[[ MATERIAL SHOWN open ]]
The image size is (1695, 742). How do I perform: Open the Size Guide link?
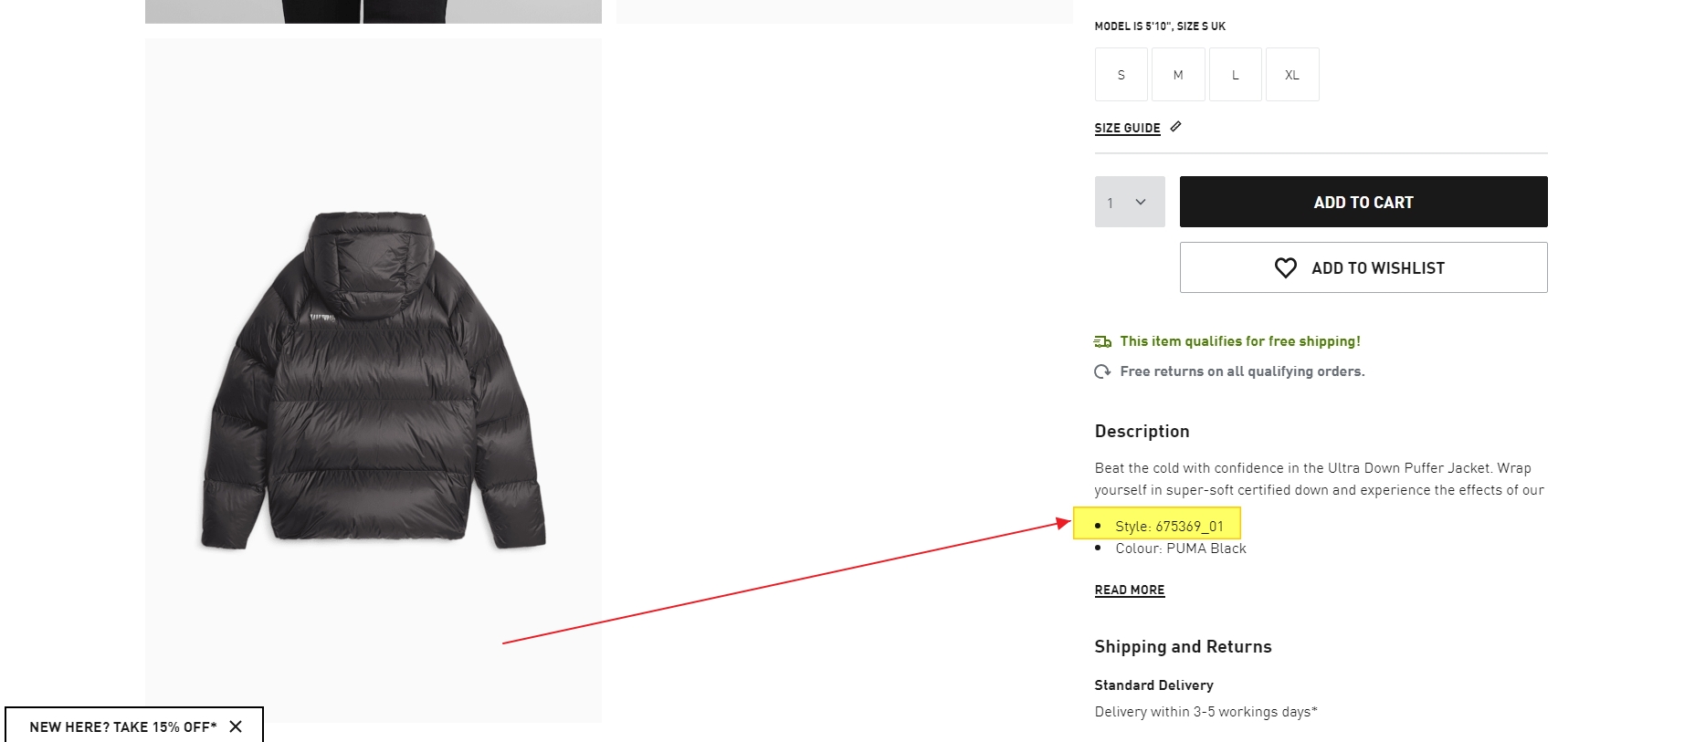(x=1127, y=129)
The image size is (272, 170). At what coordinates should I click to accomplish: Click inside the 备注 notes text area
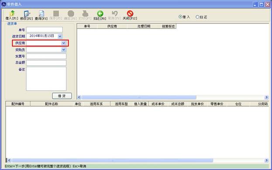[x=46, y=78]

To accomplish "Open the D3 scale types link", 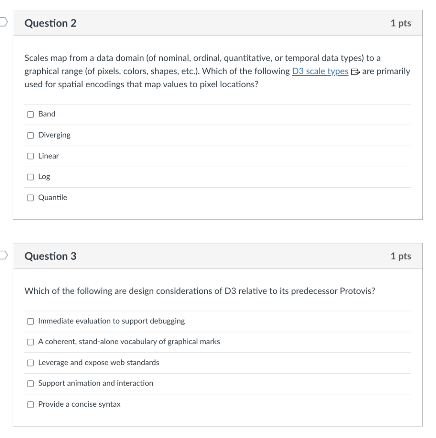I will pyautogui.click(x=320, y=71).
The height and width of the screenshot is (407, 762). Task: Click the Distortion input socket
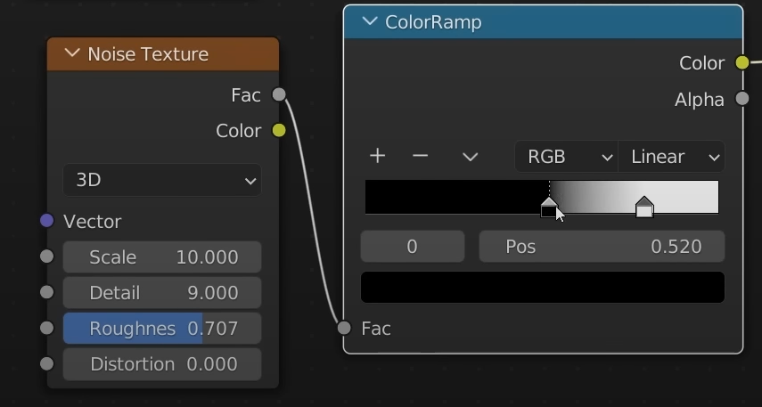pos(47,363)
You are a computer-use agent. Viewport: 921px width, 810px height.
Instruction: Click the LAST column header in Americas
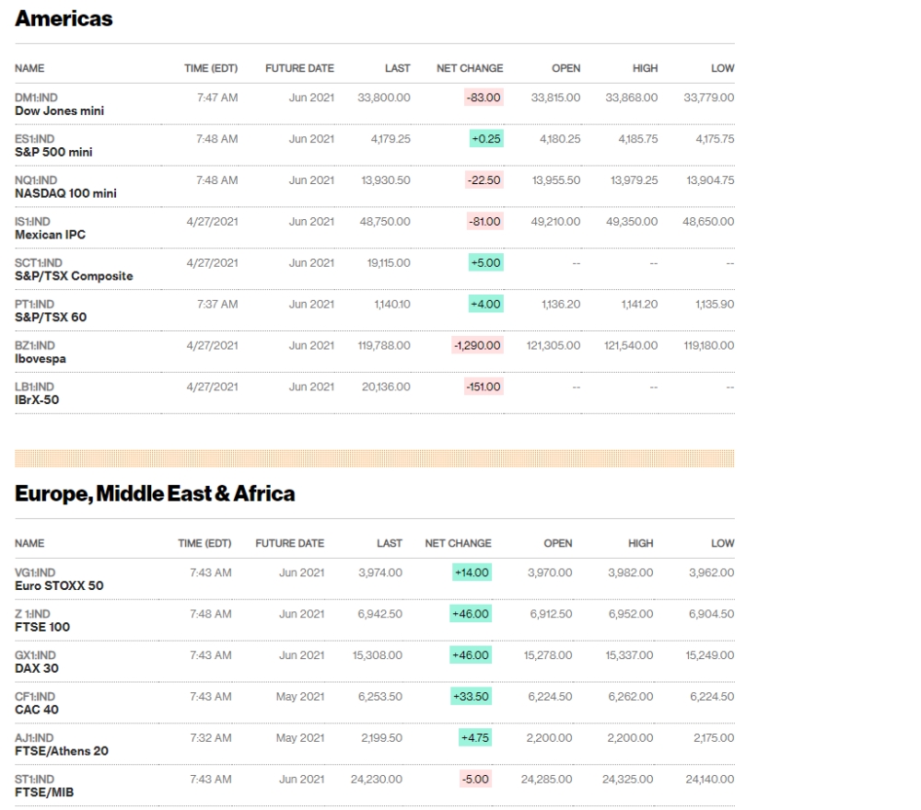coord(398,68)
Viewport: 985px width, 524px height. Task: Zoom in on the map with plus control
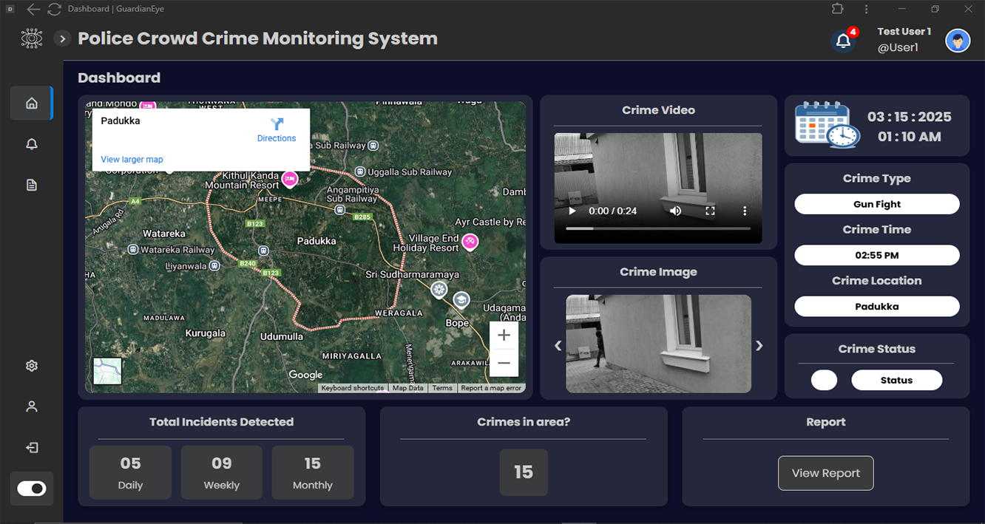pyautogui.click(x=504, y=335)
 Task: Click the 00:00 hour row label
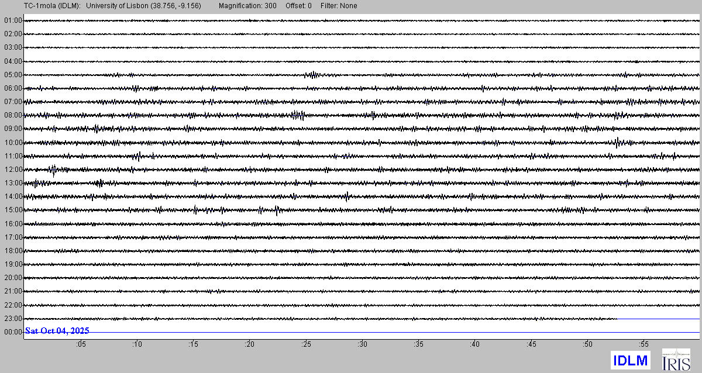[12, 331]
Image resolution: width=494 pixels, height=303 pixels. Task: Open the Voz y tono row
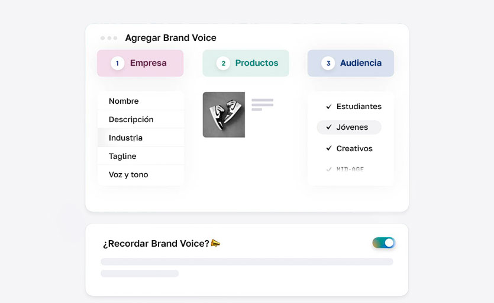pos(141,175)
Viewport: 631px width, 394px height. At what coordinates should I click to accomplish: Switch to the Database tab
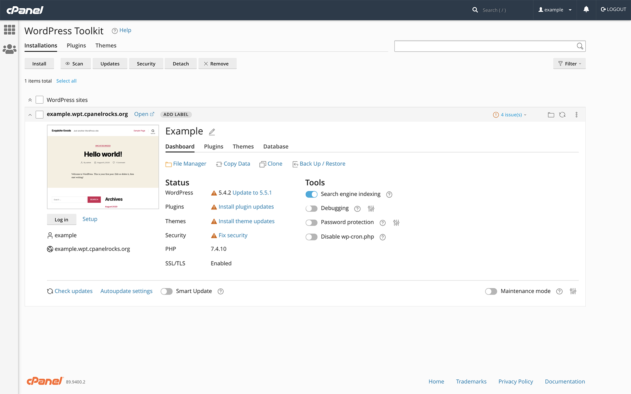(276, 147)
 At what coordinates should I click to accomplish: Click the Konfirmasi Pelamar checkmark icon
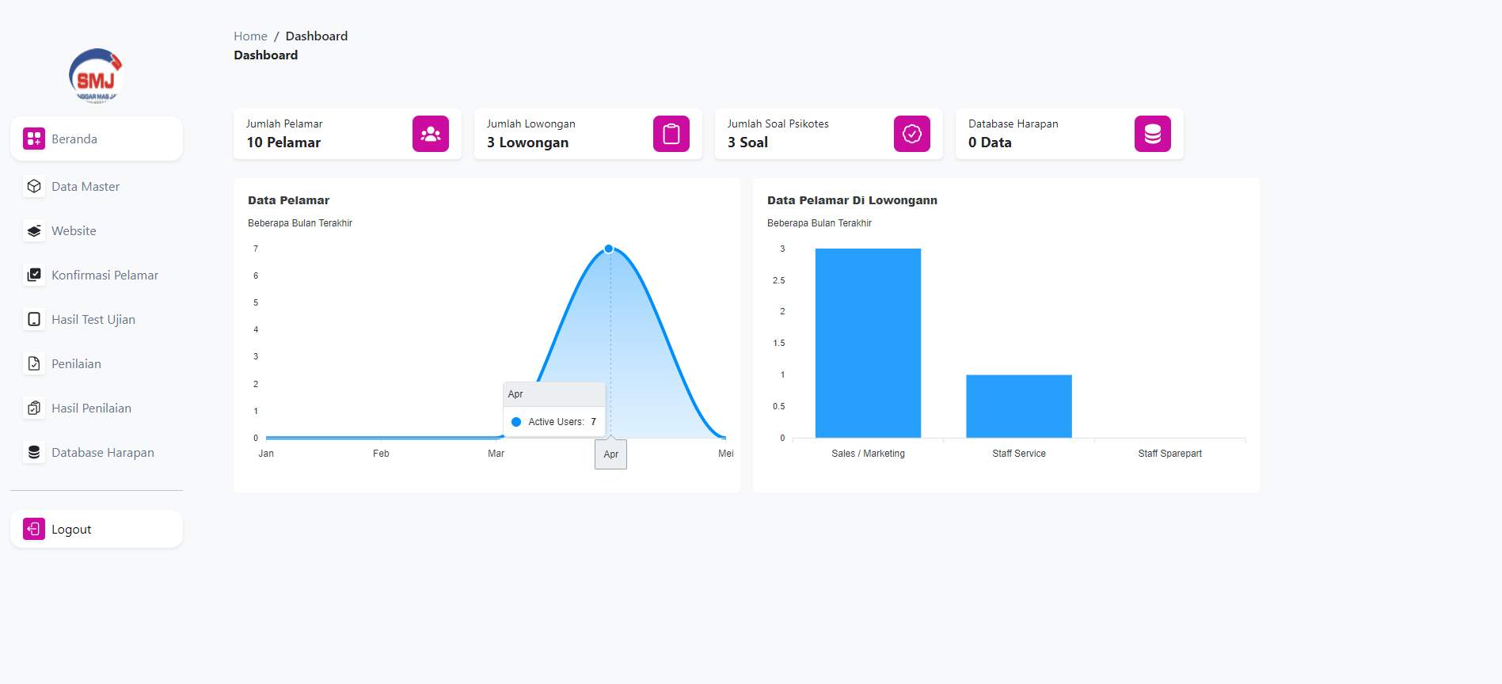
[[ MATERIAL SHOWN closed ]]
▶ _PROBLEM REQUIREMENTS_
The lines from the one containing "Task: Click the 00:00 hour row label" through the last line of the entries are to be copied exactly, both ends included, and the pictures are to be omitted.

▶ _SOLUTION FOR THIS TASK_
 Task: Click the 00:00 hour row label
[12, 331]
Image resolution: width=494 pixels, height=303 pixels. Task: Open the Voz y tono row
pos(141,175)
Viewport: 631px width, 394px height. At what coordinates should I click to accomplish: Switch to the Database tab
(276, 147)
 At what coordinates should I click to accomplish: Click the Konfirmasi Pelamar checkmark icon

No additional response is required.